It has become a familiar (even predictable) cycle. The folks behind the Premier Golf League, a super league featuring teams of players among the 50 best in the world, float some information, everyone responds to that information, the PGA Tour denounces it and then Rory McIlroy gives his (well-considered) opinion, which nearly everyone agrees with and then we all move on.
After Tuesday's news that some of the top players in the world were offered unbelievable sums of money by the Saudi backers of the Premier Golf League, McIlroy -- who shot down the idea of it just before the COVID-19 pandemic hit last March -- once again spoke out against the idea of a golf super league. Last time around, McIlroy bemoaned the lack of flexibility provided by a proposed super league -- that you were going to be forced to play certain events instead of picking your spots. This time he discussed the legacy factor.
"They first contacted me back in 2014, so this is seven years down the line and nothing has really changed," McIlroy told reporters ahead of this week's Wells Fargo Championship. "Maybe the source of the money's changed or the people that are in charge have changed, but nothing has happened. No sponsorship deals, no media deals, no players have signed up, no manufacturers have signed up. There's been so many iterations at this point.
"You go back to what happened last week in Europe with the European Super League in (soccer). People can see it for what it is, which is a money grab, which is fine if that's what you're playing golf for is to make as much money as possible. Totally fine, then go and do that if that's what makes you happy. But I think the top players in the game, I'm just speaking my own personal beliefs, like I'm playing this game to try to cement my place in history and my legacy and to win major championships and to win the biggest tournaments in the world. That's why I'm playing this game.
"Golf has been very good to me, obviously, over the years by playing in Europe starting off, coming over to the PGA Tour and playing here. I honestly don't think there's a better structure in place in golf, and I don't think there will be. ... I think you all know my feelings on it, and I'm very much against it. I don't see why anyone would be for it."

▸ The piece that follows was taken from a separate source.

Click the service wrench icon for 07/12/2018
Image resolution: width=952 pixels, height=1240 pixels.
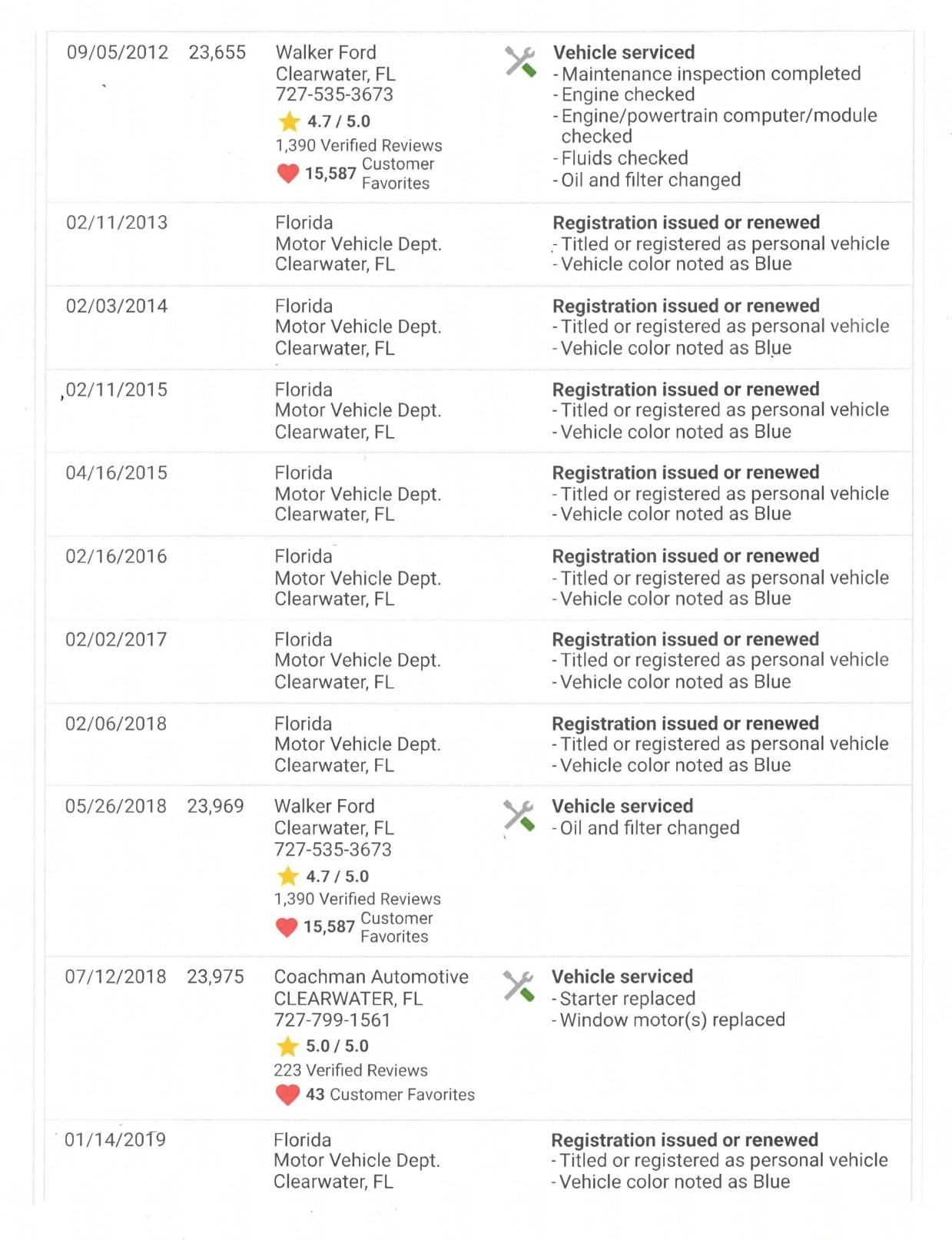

McIlroy is the newly-elected Players Advisory Council chairman, so it would be pretty wild if he were to diverge from the PGA Tour's messaging, which came out loud and clear on Tuesday evening after commissioner Jay Monahan reportedly had a meeting with players. Still, McIlroy is one of the handful of most important voices in the room on this, and he's been consistently adamant.
According to multiple sources @PGATOUR Commissioner Jay Monahan told players Tuesday night at @WellsFargoGolf that any player joining the Saudi-backed golf league will face immediate suspension and possible expulsion from the PGA Tour. Monahan taking this threat seriously.— Todd Lewis (@ToddLewisGC) May 5, 2021
But McIlroy is not the only player who came out firing this week. Fellow top 20 players in the world, Webb Simpson and Justin Thomas, joined in praising the PGA Tour and discussing why they would not jump to a super league.
"I don't think throwing X amount of money at guys is as appealing now as it maybe once was because of how great the opportunities we have on the PGA Tour," said No. 9-ranked Simpson. "Whatever the number is, 350 million we're playing for this year, and what FedEx has done, Wyndham Rewards, now Comcast, there's so many opportunities for guys to make a great living here. If I'm a guy who's on my way to make history like a Dustin [Johnson] or a few other top guys, I want to go after records, not a dollar. So we'll see what happens, but that's kind of where I sit on it."
"I haven't heard anything personally, so again, I don't have much interest," said the No. 2-ranked Thomas. "I love it out here on the PGA Tour, and we're very fortunate to get to go to some unbelievable places and play for a lot of money and have an opportunity to grow our brands and grow the game of golf. I'm very content and very happy with everything how it's going here."
Forget for a moment all the nuances, all the details of a proposed league and remember that without a tipping point of the best players -- eight or 10 or 12 or whatever the number is-- none of this works. That's why the strong language of McIlroy, Thomas and Simpson matters. That's why the PGL is working so hard behind the scenes to turn the tide on the best individuals in the world -- thus far to no avail.